Bug 708547 - Crash when performing OCR on certain PDF pages
Summary: Crash when performing OCR on certain PDF pages
Status: RESOLVED FIXED
Alias: None
Product: Ghostscript
Classification: Unclassified
Component: PDF Writer (show other bugs)
Version: 10.05.1
Hardware: PC Windows 10
: P2 normal
Assignee: Default assignee
URL:
Keywords:
Depends on:
Blocks:
 
Reported: 2025-05-18 11:24 UTC by Pavel Hanak
Modified: 2025-06-03 15:29 UTC (History)
0 users

See Also:
Customer:
Word Size: ---


Attachments
OCR crash samples (6.36 MB, application/x-zip-compressed)
2025-05-18 11:24 UTC, Pavel Hanak
Details
reduced file (7.57 KB, application/pdf)
2025-06-03 15:22 UTC, Ken Sharp
Details

Note You need to log in before you can comment on or make changes to this bug.
Description Pavel Hanak 2025-05-18 11:24:06 UTC
Created attachment 26806 [details]
OCR crash samples

Pdfwrite device has capability to perform OCR while preserving vector contents of the source file:

https://ghostscript.readthedocs.io/en/latest/Devices.html#vector-pdf-output-with-ocr-unicode-cmaps

This didn't work at all in 10.03.1 due to a bug, but was fixed in current AGPL 10.05.1. Now I tried to use OCR to fix PDF files with garbled text encoding, but GS crashes when trying to process certain pages. I've encountered this crash on more than a dozen files so far. There is no error message in the console and the output PDF is corrupted. I'm using Tesseract 5.4.0, because that's the last version available as Windows installer. Note I'm using Czech language pack, because the input PDFs are in that language.
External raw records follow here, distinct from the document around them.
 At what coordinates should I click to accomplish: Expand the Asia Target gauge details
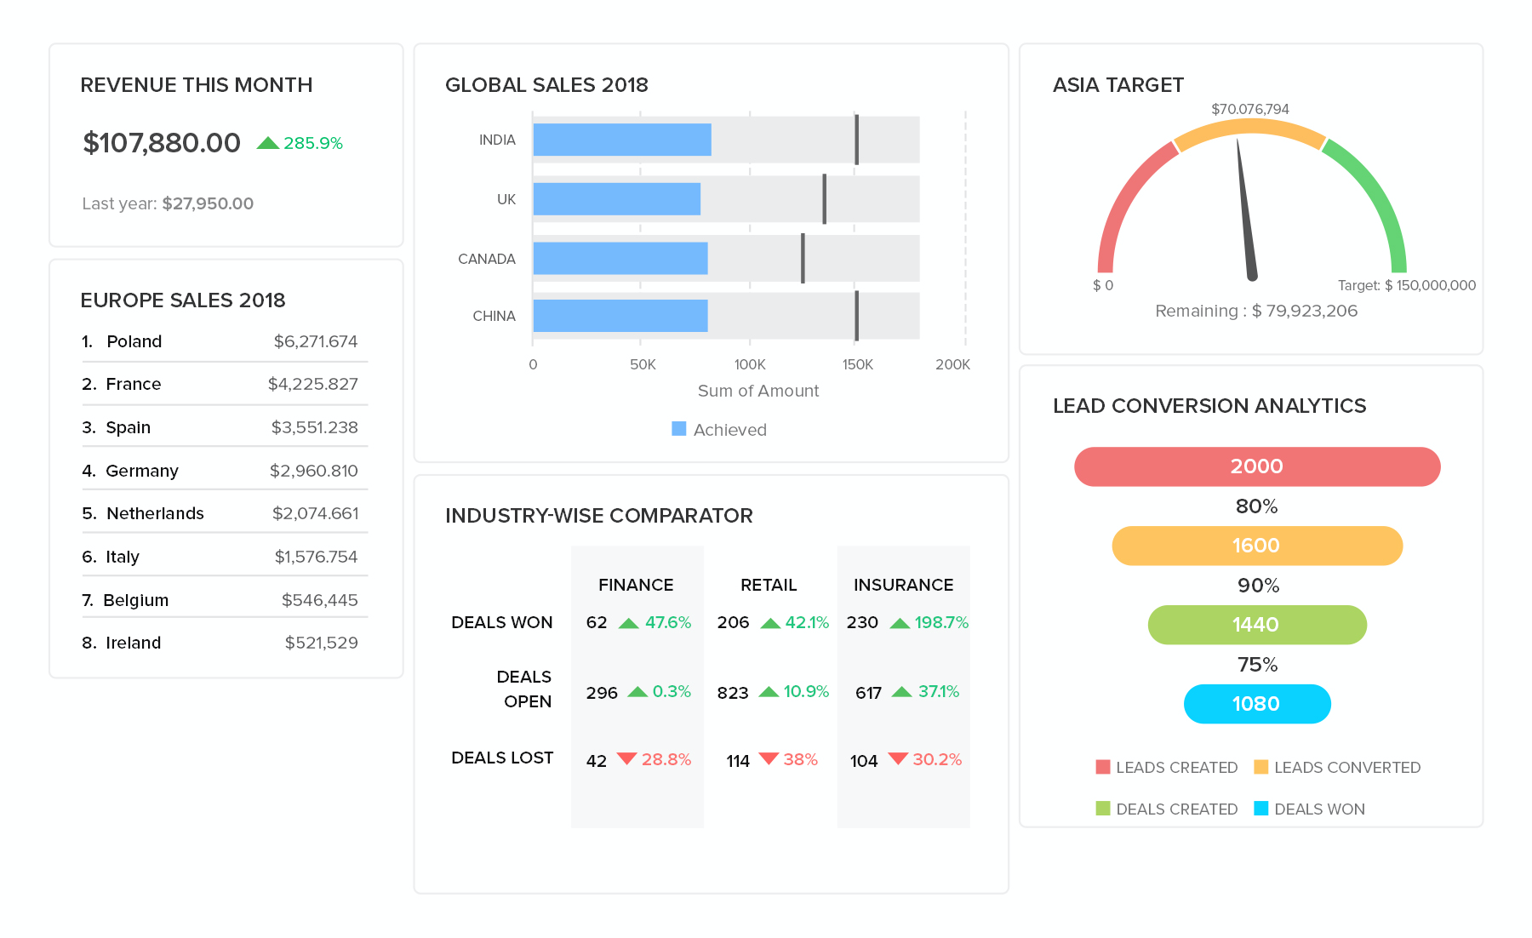click(x=1118, y=85)

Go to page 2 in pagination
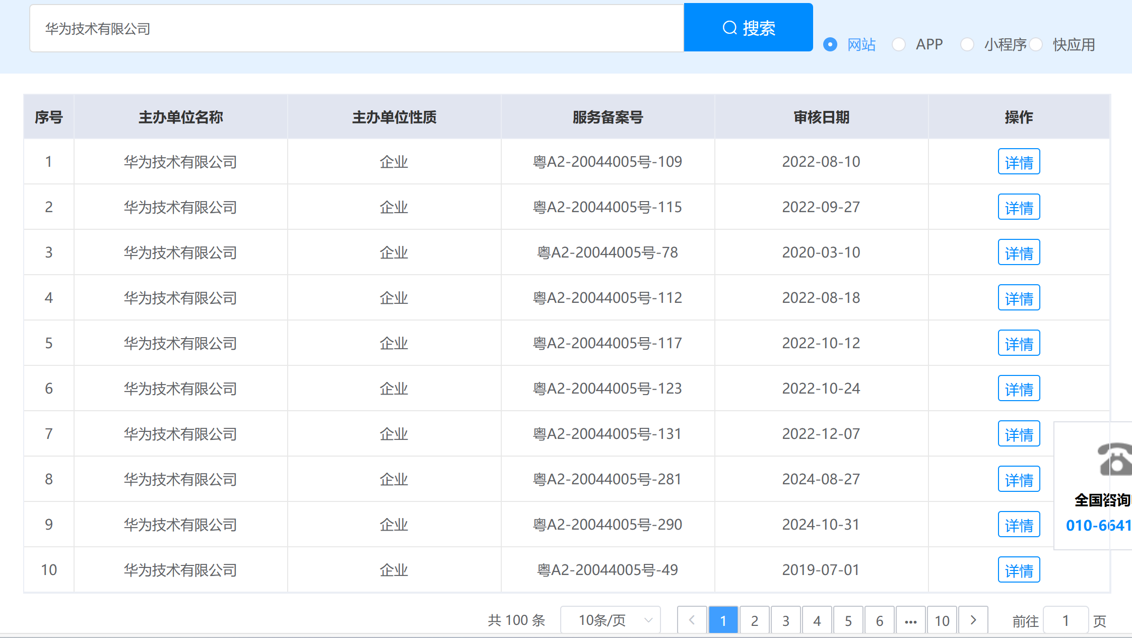click(x=754, y=620)
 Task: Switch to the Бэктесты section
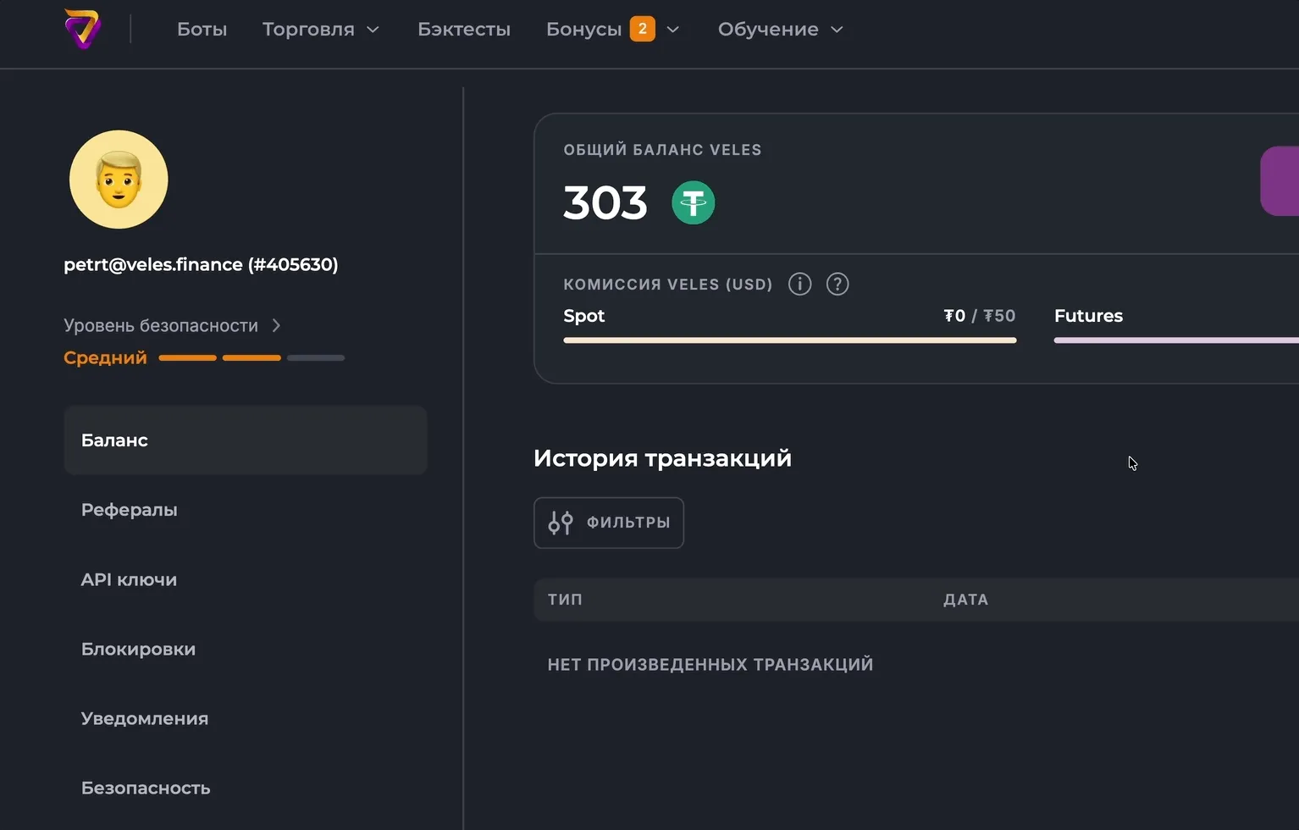464,28
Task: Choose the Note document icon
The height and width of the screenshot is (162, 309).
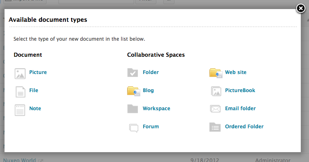Action: (x=20, y=110)
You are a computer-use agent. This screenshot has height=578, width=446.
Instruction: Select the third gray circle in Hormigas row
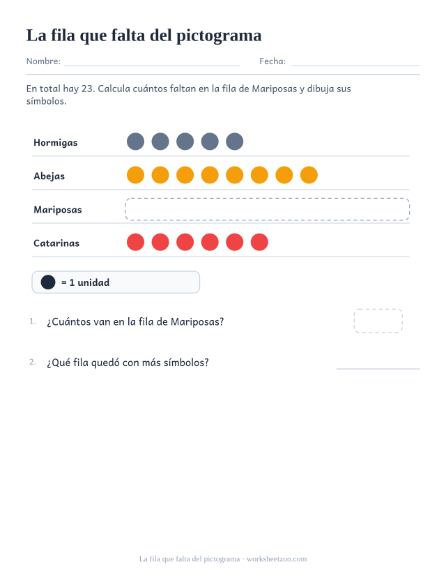click(185, 142)
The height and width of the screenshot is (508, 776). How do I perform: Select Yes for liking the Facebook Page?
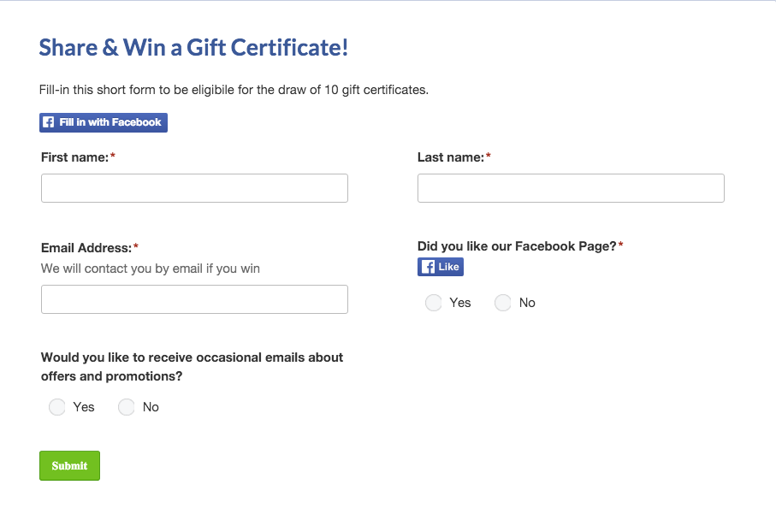pyautogui.click(x=434, y=303)
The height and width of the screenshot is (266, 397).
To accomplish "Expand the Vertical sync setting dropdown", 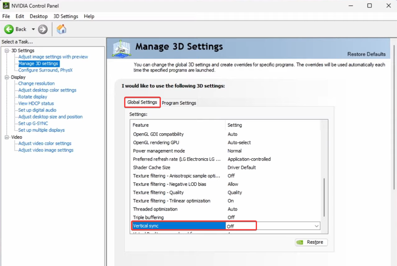I will point(316,226).
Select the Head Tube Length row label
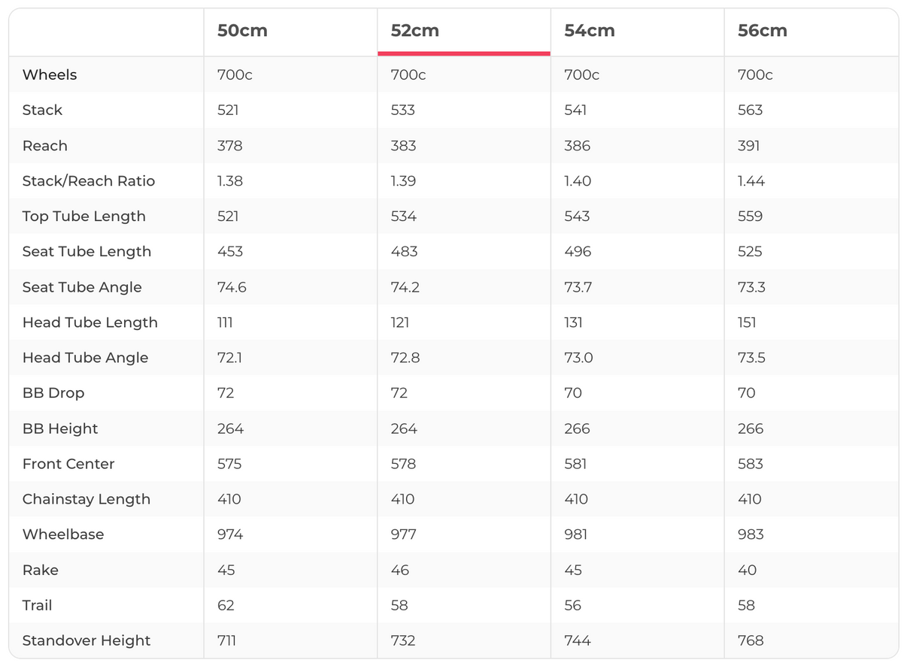 point(89,322)
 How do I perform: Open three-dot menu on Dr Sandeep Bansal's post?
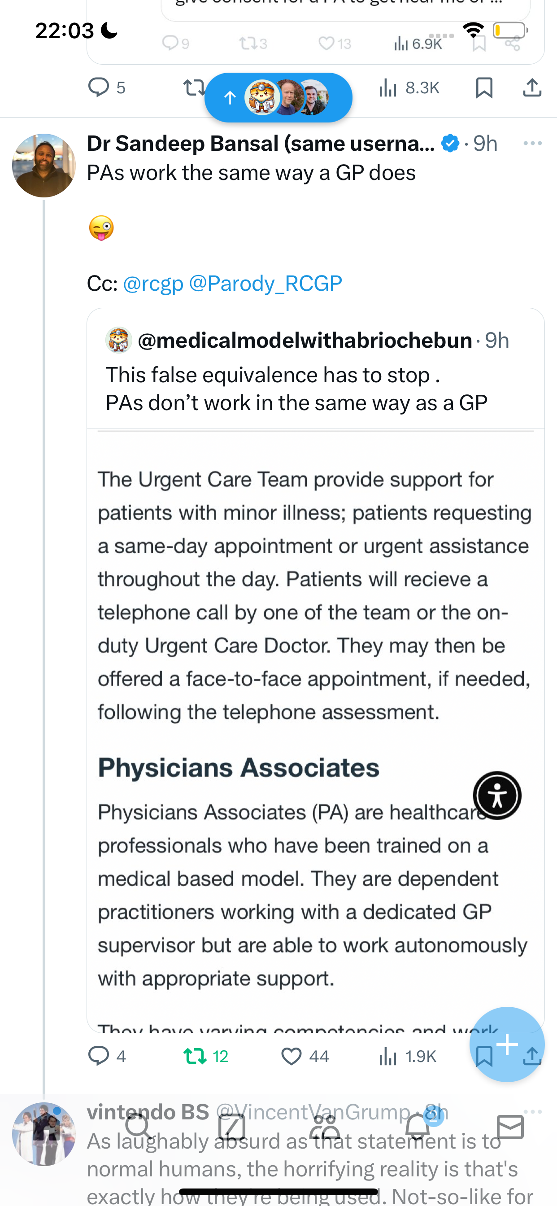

The exact command is:

gswin64c -dNOPAUSE -sDEVICE=pdfwrite -sUseOCR=Always -sOCRLanguage="ces" -sOutputFile=Sample_full_out.pdf Sample_full.pdf -c quit

I'm attaching two sample PDF files: one with full 46 pages, GS always crashes on page 17. And second shortened to pages 16 to 18, GS again crashes on page 17. I'm also attaching GS console and output PDF files, but both are corrupted and unreadable.
Comment 1 Ken Sharp 2025-06-03 15:22:17 UTC
Created attachment 26838 [details]
reduced file

Added much smaller sample file
Comment 2 Ken Sharp 2025-06-03 15:29:11 UTC
Fixed in commit ebe87bf7b7971e6ec636216ec9bce9168ee83f40

The problem was confusion over what state the device was in when rendering a type 3 font for OCR.

Note that we do not cache glyphs of this type (see bug #708548 for information on why this is relevant) so these glyphs are not subject to OCR.